• [EXERCISE BRIEF]
Write out exactly the lines of the material below, beginning at the top and ending at the line that contains "В продаже абсолютно".

• [RECORD EXCERPTS]
((
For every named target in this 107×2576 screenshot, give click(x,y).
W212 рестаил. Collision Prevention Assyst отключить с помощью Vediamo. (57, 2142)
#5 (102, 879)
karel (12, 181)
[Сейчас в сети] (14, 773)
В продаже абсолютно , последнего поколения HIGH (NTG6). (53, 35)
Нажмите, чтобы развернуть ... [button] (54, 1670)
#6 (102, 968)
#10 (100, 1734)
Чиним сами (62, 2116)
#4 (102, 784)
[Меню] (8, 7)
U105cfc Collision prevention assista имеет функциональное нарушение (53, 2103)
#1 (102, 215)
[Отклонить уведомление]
))
• [REPLY]
For every named target in this 107×2576 screenshot, give click(x,y).
W212 рестаил. Collision Prevention Assyst отключить с помощью Vediamo. (57, 2142)
#5 (102, 879)
karel (12, 181)
[Сейчас в сети] (14, 773)
В продаже абсолютно , последнего поколения HIGH (NTG6). (53, 35)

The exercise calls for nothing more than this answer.